A jurisprudência consolidou que meros dissabores, contratempos e situações desconfortáveis, ainda que causados por ato do poder público, não geram, por si sós, dano moral indenizável. O dano moral pressupõe ofensa real e concreta à dignidade ou à integridade psíquica da pessoa.
A servidão de passagem preexistente à aquisição do imóvel afasta a pretensão indenizatória do proprietário?
Sim, quando o adquirente do imóvel tinha ou deveria ter conhecimento da servidão ao tempo da aquisição. A servidão de passagem que beneficia imóvel encravado constitui ônus real que acompanha a propriedade. O proprietário que adquire imóvel já gravado por servidão não pode, em regra, opor-se ao exercício regular dessa servidão nem pretender indenização pelo seu uso ordinário, especialmente quando esse uso era anterior à sua aquisição e era exercido pelo ente público mesmo antes dela.
O interesse público pode justificar a intervenção do município em via de acesso particular?

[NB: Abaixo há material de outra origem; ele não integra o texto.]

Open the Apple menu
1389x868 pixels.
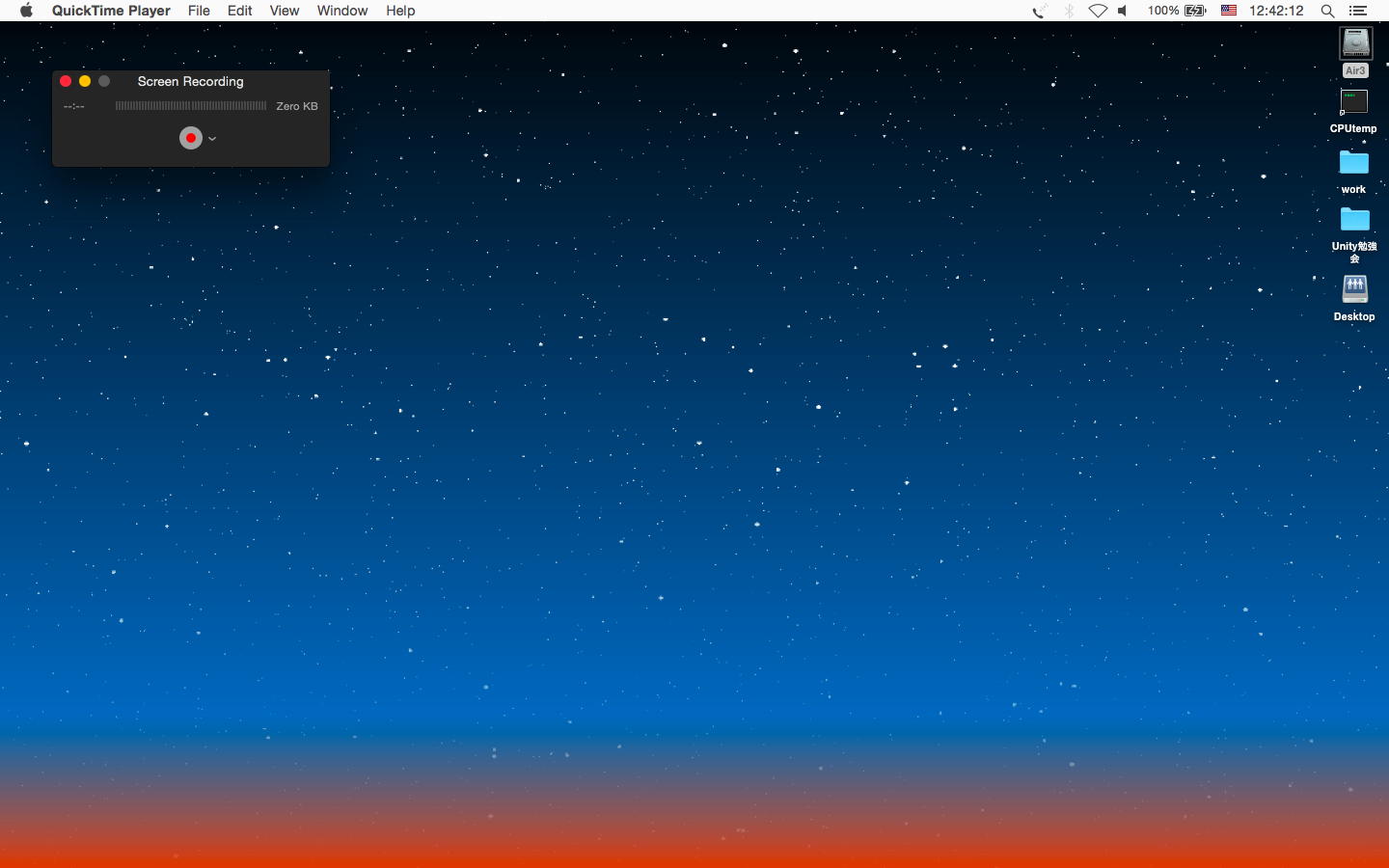click(x=26, y=11)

Sim. Quando a via de acesso é utilizada para fins de interesse público — como transporte de pacientes para tratamento de saúde e acesso de serviços essenciais —, a intervenção municipal para sua conservação pode ser justificada pelo princípio da supremacia do interesse público. Essa justificativa, contudo, não afasta eventual obrigação de indenizar danos patrimoniais efetivamente causados: afasta apenas a pretensão quando não há dano demonstrado.
Qual é a distinção entre dano moral e dano material e por que ela importa nas alegações finais?
O dano moral atinge a esfera extrapatrimonial da pessoa — honra, dignidade, imagem, integridade psíquica. O dano material atinge o patrimônio, com reflexo econômico mensurável. São institutos distintos, com pressupostos e formas de comprovação diferentes.
Quando o autor formula pedido exclusivo de indenização por danos morais sem demonstrar o abalo sofrido, e as fotografias juntadas indicam eventual dano patrimonial — mas não há pedido de ressarcimento material nem quantificação do prejuízo —, há incoerência entre a causa de pedir e o pedido que fragiliza a pretensão autoral. As alegações finais da defesa devem explorar essa inconsistência de forma técnica e objetiva.
Como adaptar este modelo ao caso concreto antes de protocolar?
- Ausência de dano: demonstrar, com base na prova produzida na instrução, que não houve dano patrimonial nem abalo moral comprovado. Se a testemunha afirmou categoricamente que não houve dano, esse depoimento deve ser destacado nas alegações finais.
- Servidão preexistente: demonstrar, com documentos de registro e testemunhos, que a via de acesso era utilizada pela municipalidade antes da aquisição do imóvel pelo autor, afastando a pretensão com base na ciência anterior do ônus.
- Interesse público: identificar os beneficiários da via de acesso (pacientes, escolares, serviços essenciais) e demonstrar que a conservação atendia a finalidade pública legítima.
- Distinção dano moral/material: evidenciar a inconsistência entre a prova produzida e o pedido formulado, demonstrando que o autor não comprovou o abalo moral alegado.